Der Anjuman Intezamia Masajid, der die Gyanvapi-Moschee in Varanasi verwaltet, hat öffentlich einen Vorschlag des Obersten Gerichts abgelehnt, den laufenden Gyanvapi-Streit über eine Lok-Adalat-Mediation beizulegen. Als Gründe nannte er die Sensibilität der Angelegenheit und die Bevorzugung einer gerichtlichen Entscheidung.

Was passiert ist

Am 13. Juli 2026 gab S.M. Yasin, gemeinsamer Generalsekretär von Anjuman Intezamia Masajid (AIM), bekannt, dass der Moscheeverwaltungsausschuss kollektiv beschlossen habe, nicht an einer vom Obersten Gericht geförderten Mediation teilzunehmen. Diese sei als Teil des im August anstehenden Special Lok Adalat vorgesehen.

Die Initiative 'Samadhan Samaroh 2026' des Obersten Gerichts hatte Rechtsstreitparteien, einschließlich derjenigen, die am Gyanvapi-Streit beteiligt sind, eingeladen, an vorgerichtlichen Schlichtungstreffen zur alternativen Streitbeilegung teilzunehmen.

AIM führte an, dass der Streit um die Gyanvapi-Moschee - einschließlich der damit zusammenhängenden Punkte im Rahmen des Places of Worship (Special Provisions) Act, 1991 - ausschließlich über das formelle Gerichtsverfahren beigelegt werden sollte.

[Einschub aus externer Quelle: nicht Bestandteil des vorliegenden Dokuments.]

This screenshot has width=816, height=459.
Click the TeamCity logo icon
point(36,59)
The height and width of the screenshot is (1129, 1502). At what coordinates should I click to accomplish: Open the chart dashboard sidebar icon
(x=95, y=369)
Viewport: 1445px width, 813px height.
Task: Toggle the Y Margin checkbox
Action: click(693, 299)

Der Moscheeausschuss bekräftigte zudem seinen Anspruch auf die Moschee und erklärte, es gebe keine Grundlage dafür, im laufenden gerichtlichen Verfahren eine Schlichtung oder Mediation einzuleiten.

Kontext

Mehrere mit der Gyanvapi-Moschee zusammenhängende Verfahren sind vor Gerichten anhängig. Das älteste ist eine ursprüngliche Klage aus dem Jahr 1991 mit dem Antrag, die Moschee von dem betreffenden Gelände zu entfernen. Neuere Verfahren betreffen unter anderem Forderungen nach dem Recht, die Gyanvapi-Anlage zu besuchen und zu verehren; daraus folgten gerichtliche Anordnungen für Erhebungen durch das Archaeological Survey of India (ASI) und weitere gerichtliche Maßnahmen.

Im Jahr 2025 habe es keine größeren Entwicklungen in den anhängigen Verfahren gegeben, und mehrere Parteien streben weiterhin ihre Aufnahme in die laufenden Verfahren an.

Warum es wichtig ist

  • Dass die Moscheeverwaltung nicht an einer Mediation teilnehmen will, stellt sicher, dass der laufende Rechtsstreit um die Gyanvapi-Moschee im Rahmen des formellen gerichtlichen Verfahrens verbleibt.
  • Der Bericht macht deutlich, dass alternative Streitbeilegung bei bestimmten besonders sensiblen Fällen von religiösem Grundeigentum in Indien möglicherweise nicht praktikabel ist.